Francis Van de Woestyne - "Je me sens vivant, debout. Même si chaque matin, il faut réapprendre la mort de Victor, je suis en vie. Il nous arrive d’avoir des moments de bonheur, mais c’est toujours un bonheur à 50 ou 60%, parce que forcément, on ne peut pas nous enlever cette douleur qui est bien profonde. Mais oui, on vit. On vacille mais on vit."
Patricia Vergauwen - "Je pense que j’ai une vie en apparence. A l’intérieur de moi, c’est tout à fait différent. J’essaie, et je pense que c’est finalement ce qui me rend vivante. J’ai l’impression de faire beaucoup semblant, […] dans le fait d’avoir l’air d’aller bien… Ça me permet peut-être à la longue d’aller bien quand même, à force de m’entraîner à aller bien, j’avance quand même."
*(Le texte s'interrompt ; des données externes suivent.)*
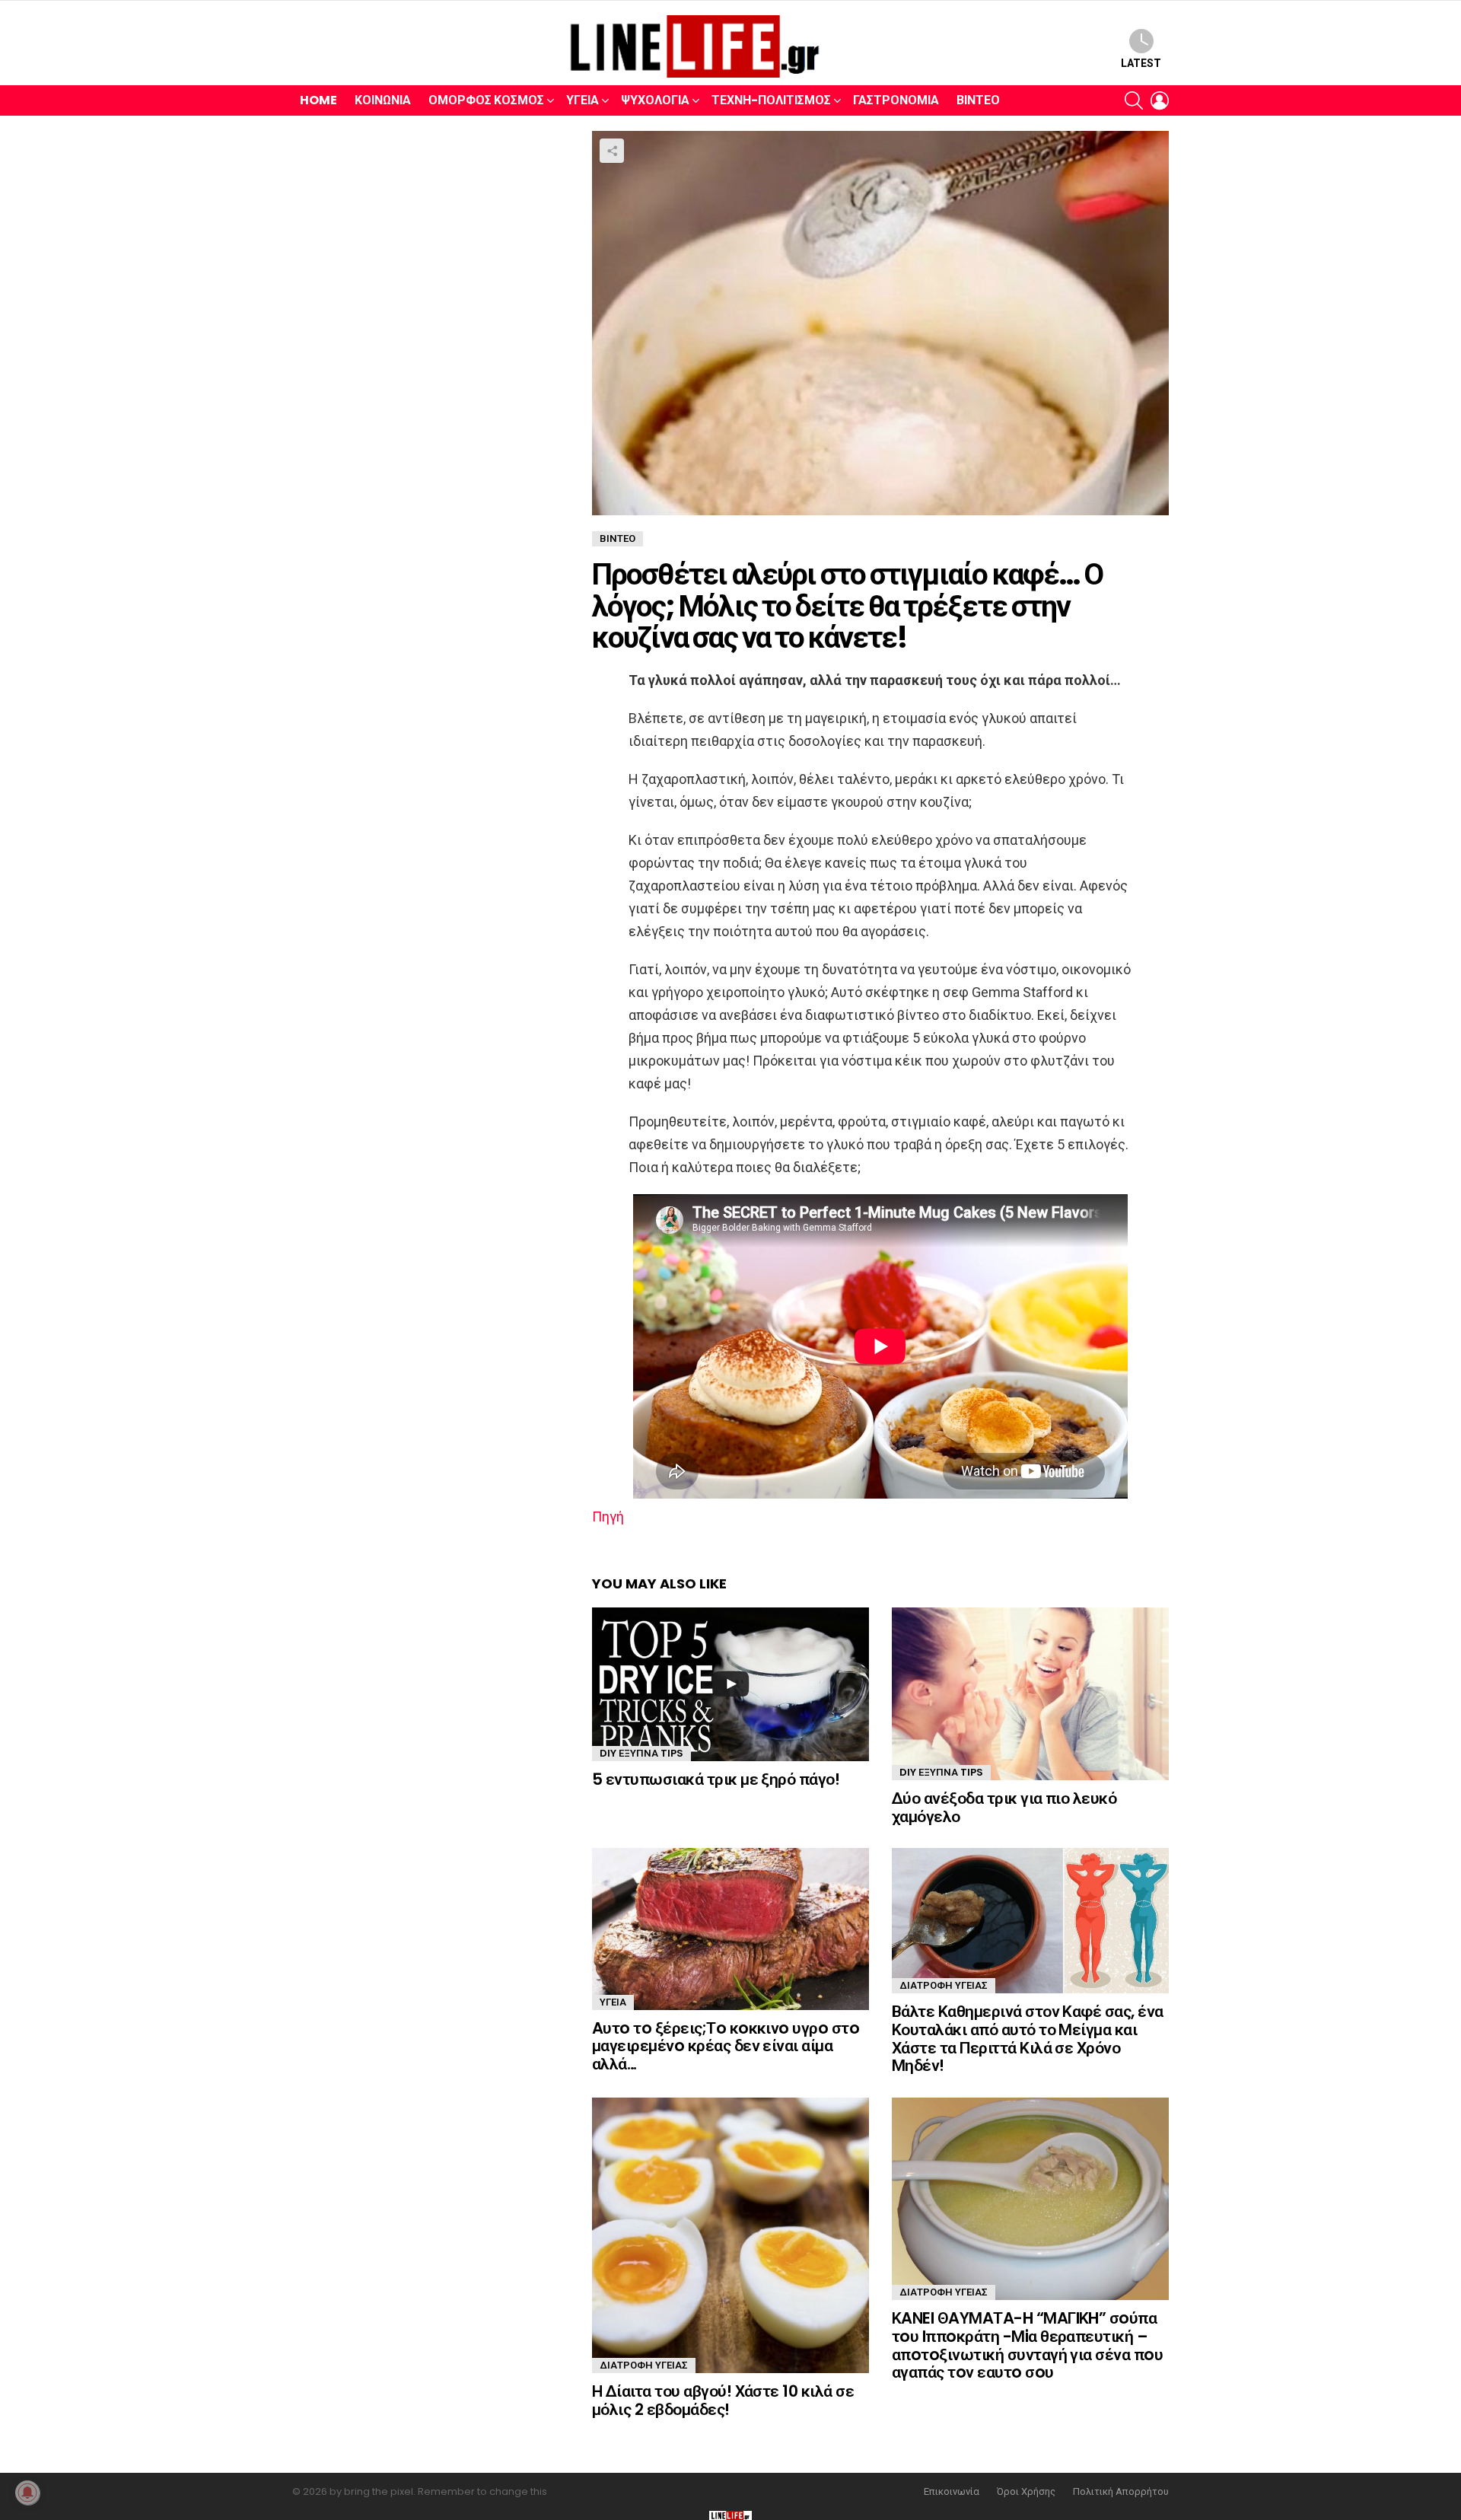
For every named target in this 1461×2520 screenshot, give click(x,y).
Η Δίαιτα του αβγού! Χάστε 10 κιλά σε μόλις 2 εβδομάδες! (723, 2400)
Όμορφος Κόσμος (486, 100)
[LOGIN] (1160, 100)
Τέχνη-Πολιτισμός (771, 100)
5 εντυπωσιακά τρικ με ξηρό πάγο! (715, 1779)
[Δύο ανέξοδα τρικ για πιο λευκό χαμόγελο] (1030, 1694)
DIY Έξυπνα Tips (641, 1753)
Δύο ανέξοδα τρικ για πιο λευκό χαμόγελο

Francis Van de Woestyne - "Etre en vie, c’est une question de respect par rapport aux autres, à ceux qui nous accompagnent, à nos autres enfants qui sont notre socle indestructible. Se tenir debout, c’est leur montrer que leur aide nous est également précieuse. 'Et si on essayait d’être heureux, ne fut-ce que pour donner l’exemple', écrit François Cheng. On peut se reconstruire après ce drame absolu, même si c’est compliqué tous les jours. Il y a une voie, un chemin escarpé."
Patricia Vergauwen – "On tient pour les enfants, mais eux tiennent pour nous. Parce que bien sûr, la douleur, ce n’est pas que pour les parents de Victor, c’est une immense douleur pour les frères et soeurs aussi et on n’y pense pas souvent, je trouve, pas assez. C’est dans les deux sens, comme des vases communicants. Si nous, on tient, eux vont tenir, et vice-versa. Heureusement qu’ils sont là. Y compris notre famille et les amis."
Ecoutez l’intégralité de l’entretien dans Et dieu dans tout ça ?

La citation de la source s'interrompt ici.